What you have to do:
Send back every record word for word, with nothing missing.

Input data:
+-------+
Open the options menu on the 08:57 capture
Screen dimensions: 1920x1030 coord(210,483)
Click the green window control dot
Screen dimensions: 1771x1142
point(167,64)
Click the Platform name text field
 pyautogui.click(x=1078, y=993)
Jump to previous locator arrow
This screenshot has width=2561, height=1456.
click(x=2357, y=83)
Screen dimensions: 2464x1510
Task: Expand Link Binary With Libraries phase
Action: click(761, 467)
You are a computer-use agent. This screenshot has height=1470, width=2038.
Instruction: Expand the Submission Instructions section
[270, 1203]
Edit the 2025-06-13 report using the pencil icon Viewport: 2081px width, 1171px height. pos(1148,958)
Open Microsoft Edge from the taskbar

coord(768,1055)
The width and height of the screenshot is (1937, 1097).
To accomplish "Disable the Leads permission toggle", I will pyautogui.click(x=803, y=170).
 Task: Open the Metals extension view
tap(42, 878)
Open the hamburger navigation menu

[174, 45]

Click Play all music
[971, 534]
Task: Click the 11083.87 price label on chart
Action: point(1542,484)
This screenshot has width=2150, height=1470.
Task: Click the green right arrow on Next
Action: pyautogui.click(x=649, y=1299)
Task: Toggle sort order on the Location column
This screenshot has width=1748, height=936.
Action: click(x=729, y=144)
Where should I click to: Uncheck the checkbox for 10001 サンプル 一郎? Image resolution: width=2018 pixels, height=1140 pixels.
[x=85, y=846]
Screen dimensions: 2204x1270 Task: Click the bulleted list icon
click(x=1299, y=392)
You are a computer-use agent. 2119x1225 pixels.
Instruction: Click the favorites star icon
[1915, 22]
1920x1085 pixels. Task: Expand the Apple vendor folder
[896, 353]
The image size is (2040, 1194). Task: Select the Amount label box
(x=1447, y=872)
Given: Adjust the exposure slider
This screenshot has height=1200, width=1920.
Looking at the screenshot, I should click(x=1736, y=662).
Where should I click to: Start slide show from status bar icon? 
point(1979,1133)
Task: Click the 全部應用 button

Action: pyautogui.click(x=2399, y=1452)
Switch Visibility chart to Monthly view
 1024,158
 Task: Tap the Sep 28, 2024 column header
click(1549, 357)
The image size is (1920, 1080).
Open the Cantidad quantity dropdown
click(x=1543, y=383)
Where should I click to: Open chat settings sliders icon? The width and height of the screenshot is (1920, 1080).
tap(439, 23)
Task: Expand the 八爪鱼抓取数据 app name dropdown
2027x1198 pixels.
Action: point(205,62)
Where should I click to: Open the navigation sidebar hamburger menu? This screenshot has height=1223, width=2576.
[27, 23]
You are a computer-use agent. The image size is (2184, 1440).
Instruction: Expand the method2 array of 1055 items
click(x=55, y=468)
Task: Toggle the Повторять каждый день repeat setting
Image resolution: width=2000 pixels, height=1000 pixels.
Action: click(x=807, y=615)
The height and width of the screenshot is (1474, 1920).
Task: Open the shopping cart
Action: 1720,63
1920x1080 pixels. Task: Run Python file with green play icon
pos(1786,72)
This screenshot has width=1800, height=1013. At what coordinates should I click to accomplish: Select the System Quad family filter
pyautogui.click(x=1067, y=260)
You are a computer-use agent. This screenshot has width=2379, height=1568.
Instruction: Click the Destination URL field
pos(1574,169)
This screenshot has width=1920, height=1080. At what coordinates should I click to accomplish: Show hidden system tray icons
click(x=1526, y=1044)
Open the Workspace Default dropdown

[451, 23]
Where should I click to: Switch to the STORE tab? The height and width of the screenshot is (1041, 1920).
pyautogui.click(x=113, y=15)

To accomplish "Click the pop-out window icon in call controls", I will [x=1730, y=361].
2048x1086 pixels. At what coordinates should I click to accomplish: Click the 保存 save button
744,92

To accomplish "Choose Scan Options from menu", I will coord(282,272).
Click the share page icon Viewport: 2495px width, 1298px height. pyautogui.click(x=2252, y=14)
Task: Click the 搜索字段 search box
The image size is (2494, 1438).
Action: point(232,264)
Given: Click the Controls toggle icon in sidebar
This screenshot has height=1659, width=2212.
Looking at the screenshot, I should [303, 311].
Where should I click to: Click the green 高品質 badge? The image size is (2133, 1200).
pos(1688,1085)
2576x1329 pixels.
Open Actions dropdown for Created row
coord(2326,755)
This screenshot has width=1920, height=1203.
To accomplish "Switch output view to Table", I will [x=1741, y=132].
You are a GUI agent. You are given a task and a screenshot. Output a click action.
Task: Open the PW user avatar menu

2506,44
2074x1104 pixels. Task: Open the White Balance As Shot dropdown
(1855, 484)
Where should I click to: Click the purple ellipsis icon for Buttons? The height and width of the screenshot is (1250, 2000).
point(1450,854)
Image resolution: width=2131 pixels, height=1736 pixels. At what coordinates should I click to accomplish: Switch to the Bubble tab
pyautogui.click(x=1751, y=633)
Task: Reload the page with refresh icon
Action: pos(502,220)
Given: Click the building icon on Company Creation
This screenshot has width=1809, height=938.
+-------+
Result for this task:
Open the options menu on the 08:57 capture
Screen dimensions: 1920x1030 coord(210,483)
Click the green window control dot
Screen dimensions: 1771x1142
point(167,64)
Click the Platform name text field
 pyautogui.click(x=1078, y=993)
Jump to previous locator arrow
This screenshot has width=2561, height=1456.
click(x=2357, y=83)
Screen dimensions: 2464x1510
Task: Expand Link Binary With Libraries phase
Action: click(761, 467)
You are a computer-use agent. This screenshot has height=1470, width=2038.
Instruction: Expand the Submission Instructions section
[270, 1203]
Edit the 2025-06-13 report using the pencil icon Viewport: 2081px width, 1171px height. pos(1148,958)
Open Microsoft Edge from the taskbar

coord(768,1055)
The width and height of the screenshot is (1937, 1097).
To accomplish "Disable the Leads permission toggle", I will pyautogui.click(x=803, y=170).
 Task: Open the Metals extension view
tap(42, 878)
Open the hamburger navigation menu

[174, 45]

Click Play all music
[971, 534]
Task: Click the 11083.87 price label on chart
Action: point(1542,484)
This screenshot has width=2150, height=1470.
Task: Click the green right arrow on Next
Action: pyautogui.click(x=649, y=1299)
Task: Toggle sort order on the Location column
This screenshot has width=1748, height=936.
Action: click(x=729, y=144)
Where should I click to: Uncheck the checkbox for 10001 サンプル 一郎? Image resolution: width=2018 pixels, height=1140 pixels.
[x=85, y=846]
Screen dimensions: 2204x1270 Task: Click the bulleted list icon
click(x=1299, y=392)
You are a computer-use agent. 2119x1225 pixels.
Instruction: Click the favorites star icon
[1915, 22]
1920x1085 pixels. Task: Expand the Apple vendor folder
[896, 353]
The image size is (2040, 1194). Task: Select the Amount label box
(x=1447, y=872)
Given: Adjust the exposure slider
This screenshot has height=1200, width=1920.
Looking at the screenshot, I should click(x=1736, y=662).
Where should I click to: Start slide show from status bar icon? 
point(1979,1133)
Task: Click the 全部應用 button

Action: pyautogui.click(x=2399, y=1452)
Switch Visibility chart to Monthly view
 1024,158
 Task: Tap the Sep 28, 2024 column header
click(1549, 357)
The image size is (1920, 1080).
Open the Cantidad quantity dropdown
click(x=1543, y=383)
Where should I click to: Open chat settings sliders icon? The width and height of the screenshot is (1920, 1080).
tap(439, 23)
Task: Expand the 八爪鱼抓取数据 app name dropdown
2027x1198 pixels.
Action: point(205,62)
Where should I click to: Open the navigation sidebar hamburger menu? This screenshot has height=1223, width=2576.
[27, 23]
You are a computer-use agent. The image size is (2184, 1440).
Instruction: Expand the method2 array of 1055 items
click(x=55, y=468)
Task: Toggle the Повторять каждый день repeat setting
Image resolution: width=2000 pixels, height=1000 pixels.
Action: click(x=807, y=615)
The height and width of the screenshot is (1474, 1920).
Task: Open the shopping cart
Action: 1720,63
1920x1080 pixels. Task: Run Python file with green play icon
pos(1786,72)
This screenshot has width=1800, height=1013. At what coordinates should I click to accomplish: Select the System Quad family filter
pyautogui.click(x=1067, y=260)
You are a computer-use agent. This screenshot has width=2379, height=1568.
Instruction: Click the Destination URL field
pos(1574,169)
This screenshot has width=1920, height=1080. At what coordinates should I click to accomplish: Show hidden system tray icons
click(x=1526, y=1044)
Open the Workspace Default dropdown

[451, 23]
Where should I click to: Switch to the STORE tab? The height and width of the screenshot is (1041, 1920).
pyautogui.click(x=113, y=15)

To accomplish "Click the pop-out window icon in call controls", I will [x=1730, y=361].
2048x1086 pixels. At what coordinates should I click to accomplish: Click the 保存 save button
744,92

To accomplish "Choose Scan Options from menu", I will coord(282,272).
Click the share page icon Viewport: 2495px width, 1298px height. pyautogui.click(x=2252, y=14)
Task: Click the 搜索字段 search box
The image size is (2494, 1438).
Action: point(232,264)
Given: Click the Controls toggle icon in sidebar
This screenshot has height=1659, width=2212.
Looking at the screenshot, I should [303, 311].
Where should I click to: Click the green 高品質 badge? The image size is (2133, 1200).
pos(1688,1085)
2576x1329 pixels.
Open Actions dropdown for Created row
coord(2326,755)
This screenshot has width=1920, height=1203.
To accomplish "Switch output view to Table", I will [x=1741, y=132].
You are a GUI agent. You are given a task and a screenshot. Output a click action.
Task: Open the PW user avatar menu

2506,44
2074x1104 pixels. Task: Open the White Balance As Shot dropdown
(1855, 484)
Where should I click to: Click the purple ellipsis icon for Buttons? The height and width of the screenshot is (1250, 2000).
point(1450,854)
Image resolution: width=2131 pixels, height=1736 pixels. At what coordinates should I click to accomplish: Switch to the Bubble tab
pyautogui.click(x=1751, y=633)
Task: Reload the page with refresh icon
Action: pos(502,220)
Given: Click the building icon on Company Creation
This screenshot has width=1809, height=938.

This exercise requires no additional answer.